======== Entries provided ========
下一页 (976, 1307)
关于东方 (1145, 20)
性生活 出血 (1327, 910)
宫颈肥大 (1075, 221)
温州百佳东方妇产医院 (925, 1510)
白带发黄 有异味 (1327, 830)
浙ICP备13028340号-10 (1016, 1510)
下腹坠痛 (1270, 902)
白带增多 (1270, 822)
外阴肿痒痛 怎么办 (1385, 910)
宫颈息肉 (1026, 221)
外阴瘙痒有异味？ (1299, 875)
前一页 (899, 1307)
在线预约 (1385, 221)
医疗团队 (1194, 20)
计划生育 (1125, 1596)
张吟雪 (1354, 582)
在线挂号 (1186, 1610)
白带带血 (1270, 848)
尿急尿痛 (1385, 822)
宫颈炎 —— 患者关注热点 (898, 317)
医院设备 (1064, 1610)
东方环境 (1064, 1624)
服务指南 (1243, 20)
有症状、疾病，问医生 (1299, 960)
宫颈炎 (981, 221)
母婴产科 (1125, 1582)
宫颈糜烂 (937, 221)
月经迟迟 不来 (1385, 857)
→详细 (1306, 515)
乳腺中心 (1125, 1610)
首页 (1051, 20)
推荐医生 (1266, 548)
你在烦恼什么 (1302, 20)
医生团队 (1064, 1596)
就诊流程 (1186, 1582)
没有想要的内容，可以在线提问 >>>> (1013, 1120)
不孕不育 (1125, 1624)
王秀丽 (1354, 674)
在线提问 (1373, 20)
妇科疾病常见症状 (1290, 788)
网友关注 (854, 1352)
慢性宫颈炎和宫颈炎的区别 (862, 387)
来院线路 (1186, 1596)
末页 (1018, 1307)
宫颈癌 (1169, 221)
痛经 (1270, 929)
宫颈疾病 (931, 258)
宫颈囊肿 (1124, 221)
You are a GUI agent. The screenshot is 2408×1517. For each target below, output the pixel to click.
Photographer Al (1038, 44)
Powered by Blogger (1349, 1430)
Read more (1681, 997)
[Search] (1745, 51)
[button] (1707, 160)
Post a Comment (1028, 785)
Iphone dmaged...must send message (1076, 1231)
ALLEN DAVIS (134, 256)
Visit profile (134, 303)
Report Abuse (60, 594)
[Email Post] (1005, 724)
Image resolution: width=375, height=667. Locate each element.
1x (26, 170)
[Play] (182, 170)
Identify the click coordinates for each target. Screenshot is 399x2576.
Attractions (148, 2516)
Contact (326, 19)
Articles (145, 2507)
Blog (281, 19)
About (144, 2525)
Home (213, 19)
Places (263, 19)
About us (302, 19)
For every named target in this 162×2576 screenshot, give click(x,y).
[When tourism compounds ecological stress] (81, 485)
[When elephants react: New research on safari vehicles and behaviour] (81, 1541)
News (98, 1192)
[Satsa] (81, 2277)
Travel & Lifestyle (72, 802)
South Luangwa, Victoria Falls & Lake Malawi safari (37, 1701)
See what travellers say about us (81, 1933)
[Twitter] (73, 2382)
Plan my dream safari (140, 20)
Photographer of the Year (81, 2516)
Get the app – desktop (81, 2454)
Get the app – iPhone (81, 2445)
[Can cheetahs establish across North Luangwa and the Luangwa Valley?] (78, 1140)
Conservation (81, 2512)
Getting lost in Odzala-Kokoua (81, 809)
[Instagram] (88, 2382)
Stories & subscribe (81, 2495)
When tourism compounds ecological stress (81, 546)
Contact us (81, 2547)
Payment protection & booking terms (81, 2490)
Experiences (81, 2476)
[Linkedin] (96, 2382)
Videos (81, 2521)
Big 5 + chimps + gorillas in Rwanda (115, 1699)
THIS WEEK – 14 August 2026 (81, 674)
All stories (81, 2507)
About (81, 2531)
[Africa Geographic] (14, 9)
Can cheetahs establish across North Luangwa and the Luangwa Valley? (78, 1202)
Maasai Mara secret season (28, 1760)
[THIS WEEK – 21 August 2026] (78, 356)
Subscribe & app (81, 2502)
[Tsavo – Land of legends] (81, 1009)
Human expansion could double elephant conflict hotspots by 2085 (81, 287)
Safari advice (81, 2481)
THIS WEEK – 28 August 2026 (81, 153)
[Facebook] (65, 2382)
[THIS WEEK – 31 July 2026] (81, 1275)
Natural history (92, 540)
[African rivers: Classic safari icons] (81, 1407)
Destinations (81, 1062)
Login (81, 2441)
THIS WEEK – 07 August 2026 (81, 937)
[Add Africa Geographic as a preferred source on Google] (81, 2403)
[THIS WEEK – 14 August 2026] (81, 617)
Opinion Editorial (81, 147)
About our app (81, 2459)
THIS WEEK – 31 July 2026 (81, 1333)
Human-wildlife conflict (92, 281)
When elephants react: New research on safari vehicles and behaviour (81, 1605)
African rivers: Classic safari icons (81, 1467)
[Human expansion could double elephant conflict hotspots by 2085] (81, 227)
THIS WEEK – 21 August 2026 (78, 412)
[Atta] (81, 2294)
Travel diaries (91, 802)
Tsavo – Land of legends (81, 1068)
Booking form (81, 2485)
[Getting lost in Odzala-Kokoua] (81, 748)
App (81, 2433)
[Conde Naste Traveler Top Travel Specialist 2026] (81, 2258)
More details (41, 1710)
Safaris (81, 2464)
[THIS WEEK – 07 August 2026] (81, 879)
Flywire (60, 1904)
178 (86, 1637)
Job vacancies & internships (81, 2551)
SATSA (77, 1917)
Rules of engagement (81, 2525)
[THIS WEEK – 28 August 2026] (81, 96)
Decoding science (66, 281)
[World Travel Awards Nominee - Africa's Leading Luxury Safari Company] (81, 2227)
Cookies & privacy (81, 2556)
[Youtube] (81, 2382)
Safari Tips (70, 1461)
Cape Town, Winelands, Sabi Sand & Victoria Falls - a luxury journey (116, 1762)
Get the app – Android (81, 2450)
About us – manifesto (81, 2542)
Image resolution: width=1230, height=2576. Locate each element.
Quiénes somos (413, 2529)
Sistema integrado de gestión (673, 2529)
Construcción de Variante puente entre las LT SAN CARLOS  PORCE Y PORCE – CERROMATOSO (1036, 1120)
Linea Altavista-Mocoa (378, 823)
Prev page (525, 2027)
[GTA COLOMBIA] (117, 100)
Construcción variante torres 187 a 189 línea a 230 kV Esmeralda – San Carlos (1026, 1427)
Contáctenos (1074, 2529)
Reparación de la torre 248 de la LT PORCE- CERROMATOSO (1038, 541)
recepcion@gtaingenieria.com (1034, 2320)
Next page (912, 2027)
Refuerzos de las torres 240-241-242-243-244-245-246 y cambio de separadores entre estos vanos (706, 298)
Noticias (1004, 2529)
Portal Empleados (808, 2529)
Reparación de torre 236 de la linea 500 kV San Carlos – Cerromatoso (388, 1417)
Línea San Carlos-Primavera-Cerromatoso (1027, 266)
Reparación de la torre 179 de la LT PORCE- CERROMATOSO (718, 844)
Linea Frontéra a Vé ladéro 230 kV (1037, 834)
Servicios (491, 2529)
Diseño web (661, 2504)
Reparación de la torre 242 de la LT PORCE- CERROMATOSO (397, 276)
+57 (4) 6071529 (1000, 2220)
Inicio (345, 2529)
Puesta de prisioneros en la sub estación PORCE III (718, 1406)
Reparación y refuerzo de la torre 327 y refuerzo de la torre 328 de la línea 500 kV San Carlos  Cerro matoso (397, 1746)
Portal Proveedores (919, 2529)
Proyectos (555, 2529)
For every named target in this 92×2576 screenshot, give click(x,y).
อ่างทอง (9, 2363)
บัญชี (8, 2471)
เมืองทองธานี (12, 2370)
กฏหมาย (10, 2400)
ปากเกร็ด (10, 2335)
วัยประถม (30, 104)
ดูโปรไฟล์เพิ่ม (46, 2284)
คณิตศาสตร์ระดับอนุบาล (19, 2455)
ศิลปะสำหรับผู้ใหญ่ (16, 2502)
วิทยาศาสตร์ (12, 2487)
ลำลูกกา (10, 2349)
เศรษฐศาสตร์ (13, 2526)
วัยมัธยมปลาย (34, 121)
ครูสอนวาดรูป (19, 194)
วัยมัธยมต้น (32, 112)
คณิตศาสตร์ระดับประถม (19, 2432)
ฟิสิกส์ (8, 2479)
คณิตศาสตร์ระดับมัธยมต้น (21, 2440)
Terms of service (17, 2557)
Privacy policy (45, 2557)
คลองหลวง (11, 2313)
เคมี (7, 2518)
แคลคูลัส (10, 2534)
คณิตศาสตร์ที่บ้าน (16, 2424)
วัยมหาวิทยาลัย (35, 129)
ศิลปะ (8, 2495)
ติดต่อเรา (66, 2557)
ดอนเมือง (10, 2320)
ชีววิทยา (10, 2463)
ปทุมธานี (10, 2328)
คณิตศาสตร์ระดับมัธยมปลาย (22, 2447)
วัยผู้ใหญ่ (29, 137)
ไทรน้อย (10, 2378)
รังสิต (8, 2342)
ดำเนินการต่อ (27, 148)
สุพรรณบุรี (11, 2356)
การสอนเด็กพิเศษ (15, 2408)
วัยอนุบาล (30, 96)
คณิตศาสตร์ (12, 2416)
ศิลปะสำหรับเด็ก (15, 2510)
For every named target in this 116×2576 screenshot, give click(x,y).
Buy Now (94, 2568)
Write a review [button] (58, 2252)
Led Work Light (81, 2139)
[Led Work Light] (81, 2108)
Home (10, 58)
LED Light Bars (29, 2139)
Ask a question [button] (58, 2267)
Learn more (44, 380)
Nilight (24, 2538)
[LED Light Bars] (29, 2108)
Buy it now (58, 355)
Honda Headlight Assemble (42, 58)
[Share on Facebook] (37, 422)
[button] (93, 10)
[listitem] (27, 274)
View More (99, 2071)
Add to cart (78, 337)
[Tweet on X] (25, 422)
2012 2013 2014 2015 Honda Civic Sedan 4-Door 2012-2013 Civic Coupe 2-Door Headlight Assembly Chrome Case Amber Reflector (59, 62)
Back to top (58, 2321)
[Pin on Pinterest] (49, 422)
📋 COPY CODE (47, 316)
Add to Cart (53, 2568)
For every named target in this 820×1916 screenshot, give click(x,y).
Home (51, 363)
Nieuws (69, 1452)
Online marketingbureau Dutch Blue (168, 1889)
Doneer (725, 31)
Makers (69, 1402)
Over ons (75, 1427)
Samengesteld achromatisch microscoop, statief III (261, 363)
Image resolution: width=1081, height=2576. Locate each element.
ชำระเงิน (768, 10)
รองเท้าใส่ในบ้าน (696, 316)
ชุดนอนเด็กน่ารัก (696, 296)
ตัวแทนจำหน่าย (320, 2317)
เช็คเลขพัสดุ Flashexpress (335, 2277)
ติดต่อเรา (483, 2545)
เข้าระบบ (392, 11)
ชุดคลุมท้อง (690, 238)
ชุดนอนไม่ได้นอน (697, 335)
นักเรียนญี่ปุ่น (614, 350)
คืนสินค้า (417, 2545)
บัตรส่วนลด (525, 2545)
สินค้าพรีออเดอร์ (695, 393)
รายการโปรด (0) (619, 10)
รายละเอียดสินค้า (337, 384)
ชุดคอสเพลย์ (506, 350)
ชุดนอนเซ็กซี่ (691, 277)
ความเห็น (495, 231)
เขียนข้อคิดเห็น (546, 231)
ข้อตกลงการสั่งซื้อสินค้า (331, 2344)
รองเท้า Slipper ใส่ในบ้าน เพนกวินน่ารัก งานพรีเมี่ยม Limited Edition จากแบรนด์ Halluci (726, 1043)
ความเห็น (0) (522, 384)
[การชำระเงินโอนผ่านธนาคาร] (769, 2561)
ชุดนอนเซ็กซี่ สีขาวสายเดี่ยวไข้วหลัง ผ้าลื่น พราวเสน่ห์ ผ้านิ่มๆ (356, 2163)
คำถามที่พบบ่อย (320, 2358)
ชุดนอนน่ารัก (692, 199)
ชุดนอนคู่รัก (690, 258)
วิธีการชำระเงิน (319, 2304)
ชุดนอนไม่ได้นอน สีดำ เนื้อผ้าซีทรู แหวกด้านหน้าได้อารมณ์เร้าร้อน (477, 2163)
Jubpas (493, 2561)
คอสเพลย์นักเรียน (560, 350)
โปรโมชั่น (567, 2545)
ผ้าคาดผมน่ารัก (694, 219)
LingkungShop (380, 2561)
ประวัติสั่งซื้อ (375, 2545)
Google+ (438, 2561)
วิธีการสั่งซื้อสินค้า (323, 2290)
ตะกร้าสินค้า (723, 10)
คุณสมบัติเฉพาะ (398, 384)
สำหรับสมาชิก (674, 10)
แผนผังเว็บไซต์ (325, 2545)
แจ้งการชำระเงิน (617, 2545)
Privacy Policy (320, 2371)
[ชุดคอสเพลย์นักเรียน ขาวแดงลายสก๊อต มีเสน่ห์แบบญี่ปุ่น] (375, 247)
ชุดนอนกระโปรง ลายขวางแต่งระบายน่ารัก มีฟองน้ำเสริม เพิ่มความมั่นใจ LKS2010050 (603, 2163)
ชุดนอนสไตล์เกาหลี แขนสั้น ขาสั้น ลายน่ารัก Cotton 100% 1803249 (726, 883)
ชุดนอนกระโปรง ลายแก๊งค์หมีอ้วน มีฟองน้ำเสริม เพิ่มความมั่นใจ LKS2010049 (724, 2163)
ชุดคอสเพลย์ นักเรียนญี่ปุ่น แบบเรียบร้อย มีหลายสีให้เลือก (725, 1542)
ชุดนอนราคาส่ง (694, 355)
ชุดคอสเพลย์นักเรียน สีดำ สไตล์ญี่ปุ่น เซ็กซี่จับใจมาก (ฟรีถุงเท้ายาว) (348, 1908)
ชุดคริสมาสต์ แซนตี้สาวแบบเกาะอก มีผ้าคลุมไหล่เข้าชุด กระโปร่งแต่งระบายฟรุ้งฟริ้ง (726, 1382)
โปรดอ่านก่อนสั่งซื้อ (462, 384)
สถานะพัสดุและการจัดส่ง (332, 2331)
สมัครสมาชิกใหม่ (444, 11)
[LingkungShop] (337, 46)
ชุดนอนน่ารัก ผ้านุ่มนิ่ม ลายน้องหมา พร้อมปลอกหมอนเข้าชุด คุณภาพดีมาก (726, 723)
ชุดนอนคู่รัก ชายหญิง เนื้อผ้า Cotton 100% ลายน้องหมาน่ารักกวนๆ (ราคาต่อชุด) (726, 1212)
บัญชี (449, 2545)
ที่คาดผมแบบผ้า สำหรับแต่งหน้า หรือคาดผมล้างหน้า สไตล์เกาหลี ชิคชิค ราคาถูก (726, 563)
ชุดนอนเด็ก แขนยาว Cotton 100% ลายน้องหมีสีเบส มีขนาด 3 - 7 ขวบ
========
* [Exercise requirements] From the material above, retype precisely the lines between the line holding "Prev page (525, 2027)" and the line holding "Inicio (345, 2529)", inclusive, and nothing beyond them.

* [Exercise output]
Prev page (525, 2027)
[GTA COLOMBIA] (117, 100)
Construcción variante torres 187 a 189 línea a 230 kV Esmeralda – San Carlos (1026, 1427)
Contáctenos (1074, 2529)
Reparación de la torre 248 de la LT PORCE- CERROMATOSO (1038, 541)
recepcion@gtaingenieria.com (1034, 2320)
Next page (912, 2027)
Refuerzos de las torres 240-241-242-243-244-245-246 y cambio de separadores entre estos vanos (706, 298)
Noticias (1004, 2529)
Portal Empleados (808, 2529)
Reparación de torre 236 de la linea 500 kV San Carlos – Cerromatoso (388, 1417)
Línea San Carlos-Primavera-Cerromatoso (1027, 266)
Reparación de la torre 179 de la LT PORCE- CERROMATOSO (718, 844)
Linea Frontéra a Vé ladéro 230 kV (1037, 834)
Servicios (491, 2529)
Diseño web (661, 2504)
Reparación de la torre 242 de la LT PORCE- CERROMATOSO (397, 276)
+57 (4) 6071529 (1000, 2220)
Inicio (345, 2529)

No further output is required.